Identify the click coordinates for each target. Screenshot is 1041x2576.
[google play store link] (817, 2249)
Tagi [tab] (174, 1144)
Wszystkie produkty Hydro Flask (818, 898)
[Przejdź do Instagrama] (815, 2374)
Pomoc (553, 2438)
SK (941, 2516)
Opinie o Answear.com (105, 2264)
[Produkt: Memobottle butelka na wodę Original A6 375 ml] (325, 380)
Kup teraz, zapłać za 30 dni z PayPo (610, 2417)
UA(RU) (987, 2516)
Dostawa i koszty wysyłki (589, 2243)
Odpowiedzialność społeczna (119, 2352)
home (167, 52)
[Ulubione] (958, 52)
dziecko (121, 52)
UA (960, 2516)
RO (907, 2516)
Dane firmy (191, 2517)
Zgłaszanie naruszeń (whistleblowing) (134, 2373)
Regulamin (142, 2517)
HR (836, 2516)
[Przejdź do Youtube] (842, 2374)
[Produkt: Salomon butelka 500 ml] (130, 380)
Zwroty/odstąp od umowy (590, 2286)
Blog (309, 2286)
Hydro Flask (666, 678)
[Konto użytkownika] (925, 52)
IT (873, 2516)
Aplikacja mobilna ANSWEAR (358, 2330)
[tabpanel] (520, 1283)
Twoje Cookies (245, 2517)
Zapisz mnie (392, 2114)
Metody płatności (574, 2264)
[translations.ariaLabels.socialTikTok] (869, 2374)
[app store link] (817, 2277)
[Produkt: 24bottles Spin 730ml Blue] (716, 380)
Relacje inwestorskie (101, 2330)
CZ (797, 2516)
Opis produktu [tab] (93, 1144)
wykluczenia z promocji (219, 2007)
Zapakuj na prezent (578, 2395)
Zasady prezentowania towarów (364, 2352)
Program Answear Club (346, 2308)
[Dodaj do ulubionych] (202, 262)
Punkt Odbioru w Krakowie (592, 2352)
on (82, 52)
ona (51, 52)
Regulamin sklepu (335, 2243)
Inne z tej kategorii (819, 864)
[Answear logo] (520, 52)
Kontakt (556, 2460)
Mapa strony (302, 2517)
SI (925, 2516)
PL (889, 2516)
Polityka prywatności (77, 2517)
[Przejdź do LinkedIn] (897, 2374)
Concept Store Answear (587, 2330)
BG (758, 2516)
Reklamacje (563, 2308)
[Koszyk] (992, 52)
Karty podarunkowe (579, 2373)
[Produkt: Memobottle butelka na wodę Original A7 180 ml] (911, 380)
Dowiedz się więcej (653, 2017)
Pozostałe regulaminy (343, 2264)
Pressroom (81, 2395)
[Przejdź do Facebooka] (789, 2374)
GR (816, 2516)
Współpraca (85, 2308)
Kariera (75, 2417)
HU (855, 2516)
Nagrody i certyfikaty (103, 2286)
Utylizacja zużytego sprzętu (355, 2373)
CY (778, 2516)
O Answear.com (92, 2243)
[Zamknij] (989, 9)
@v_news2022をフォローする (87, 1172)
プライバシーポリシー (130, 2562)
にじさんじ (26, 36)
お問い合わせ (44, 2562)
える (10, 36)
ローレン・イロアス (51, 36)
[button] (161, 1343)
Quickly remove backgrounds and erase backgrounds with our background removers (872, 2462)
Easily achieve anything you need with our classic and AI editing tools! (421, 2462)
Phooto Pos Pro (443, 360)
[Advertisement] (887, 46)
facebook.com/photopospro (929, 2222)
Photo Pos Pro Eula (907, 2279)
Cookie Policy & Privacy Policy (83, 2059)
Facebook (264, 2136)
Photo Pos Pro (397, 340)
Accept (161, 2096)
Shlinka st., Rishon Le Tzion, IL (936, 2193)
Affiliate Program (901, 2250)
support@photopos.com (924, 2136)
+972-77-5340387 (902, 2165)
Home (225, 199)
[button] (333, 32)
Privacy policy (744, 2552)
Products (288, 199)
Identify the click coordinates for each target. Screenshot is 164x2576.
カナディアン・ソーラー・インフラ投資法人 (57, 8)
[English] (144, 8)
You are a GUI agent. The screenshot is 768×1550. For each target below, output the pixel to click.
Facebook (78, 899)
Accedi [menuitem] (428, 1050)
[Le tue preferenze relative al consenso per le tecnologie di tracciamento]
□ □ □ □ □ □ □
### TASK
Generate an exact reproduction of all entries.

### WRITTEN SOLUTION
Identify the click coordinates for each target. Screenshot is 1041x2576.
[google play store link] (817, 2249)
Tagi [tab] (174, 1144)
Wszystkie produkty Hydro Flask (818, 898)
[Przejdź do Instagrama] (815, 2374)
Pomoc (553, 2438)
SK (941, 2516)
Opinie o Answear.com (105, 2264)
[Produkt: Memobottle butelka na wodę Original A6 375 ml] (325, 380)
Kup teraz, zapłać za 30 dni z PayPo (610, 2417)
UA(RU) (987, 2516)
Dostawa i koszty wysyłki (589, 2243)
Odpowiedzialność społeczna (119, 2352)
home (167, 52)
[Ulubione] (958, 52)
dziecko (121, 52)
UA (960, 2516)
RO (907, 2516)
Dane firmy (191, 2517)
Zgłaszanie naruszeń (whistleblowing) (134, 2373)
Regulamin (142, 2517)
HR (836, 2516)
[Przejdź do Youtube] (842, 2374)
[Produkt: Salomon butelka 500 ml] (130, 380)
Zwroty/odstąp od umowy (590, 2286)
Blog (309, 2286)
Hydro Flask (666, 678)
[Konto użytkownika] (925, 52)
IT (873, 2516)
Aplikacja mobilna ANSWEAR (358, 2330)
[tabpanel] (520, 1283)
Twoje Cookies (245, 2517)
Zapisz mnie (392, 2114)
Metody płatności (574, 2264)
[translations.ariaLabels.socialTikTok] (869, 2374)
[app store link] (817, 2277)
[Produkt: 24bottles Spin 730ml Blue] (716, 380)
Relacje inwestorskie (101, 2330)
CZ (797, 2516)
Opis produktu [tab] (93, 1144)
wykluczenia z promocji (219, 2007)
Zapakuj na prezent (578, 2395)
Zasady prezentowania towarów (364, 2352)
Program Answear Club (346, 2308)
[Dodaj do ulubionych] (202, 262)
Punkt Odbioru w Krakowie (592, 2352)
on (82, 52)
ona (51, 52)
Regulamin sklepu (335, 2243)
Inne z tej kategorii (819, 864)
[Answear logo] (520, 52)
Kontakt (556, 2460)
Mapa strony (302, 2517)
SI (925, 2516)
PL (889, 2516)
Polityka prywatności (77, 2517)
[Przejdź do LinkedIn] (897, 2374)
Concept Store Answear (587, 2330)
BG (758, 2516)
Reklamacje (563, 2308)
[Koszyk] (992, 52)
Karty podarunkowe (579, 2373)
[Produkt: Memobottle butelka na wodę Original A7 180 ml] (911, 380)
Dowiedz się więcej (653, 2017)
Pozostałe regulaminy (343, 2264)
Pressroom (81, 2395)
[Przejdź do Facebooka] (789, 2374)
GR (816, 2516)
Współpraca (85, 2308)
Kariera (75, 2417)
HU (855, 2516)
Nagrody i certyfikaty (103, 2286)
Utylizacja zużytego sprzętu (355, 2373)
CY (778, 2516)
O Answear.com (92, 2243)
[Zamknij] (989, 9)
@v_news2022をフォローする (87, 1172)
プライバシーポリシー (130, 2562)
にじさんじ (26, 36)
お問い合わせ (44, 2562)
える (10, 36)
ローレン・イロアス (51, 36)
[button] (161, 1343)
Quickly remove backgrounds and erase backgrounds with our background removers (872, 2462)
Easily achieve anything you need with our classic and AI editing tools! (421, 2462)
Phooto Pos Pro (443, 360)
[Advertisement] (887, 46)
facebook.com/photopospro (929, 2222)
Photo Pos Pro Eula (907, 2279)
Cookie Policy & Privacy Policy (83, 2059)
Facebook (264, 2136)
Photo Pos Pro (397, 340)
Accept (161, 2096)
Shlinka st., Rishon Le Tzion, IL (936, 2193)
Affiliate Program (901, 2250)
support@photopos.com (924, 2136)
+972-77-5340387 (902, 2165)
Home (225, 199)
[button] (333, 32)
Privacy policy (744, 2552)
Products (288, 199)
Identify the click coordinates for each target. Screenshot is 164x2576.
カナディアン・ソーラー・インフラ投資法人 (57, 8)
[English] (144, 8)
You are a GUI agent. The screenshot is 768×1550. For each target below, output the pixel to click.
Facebook (78, 899)
Accedi [menuitem] (428, 1050)
[Le tue preferenze relative al consenso per le tecnologie di tracciamento]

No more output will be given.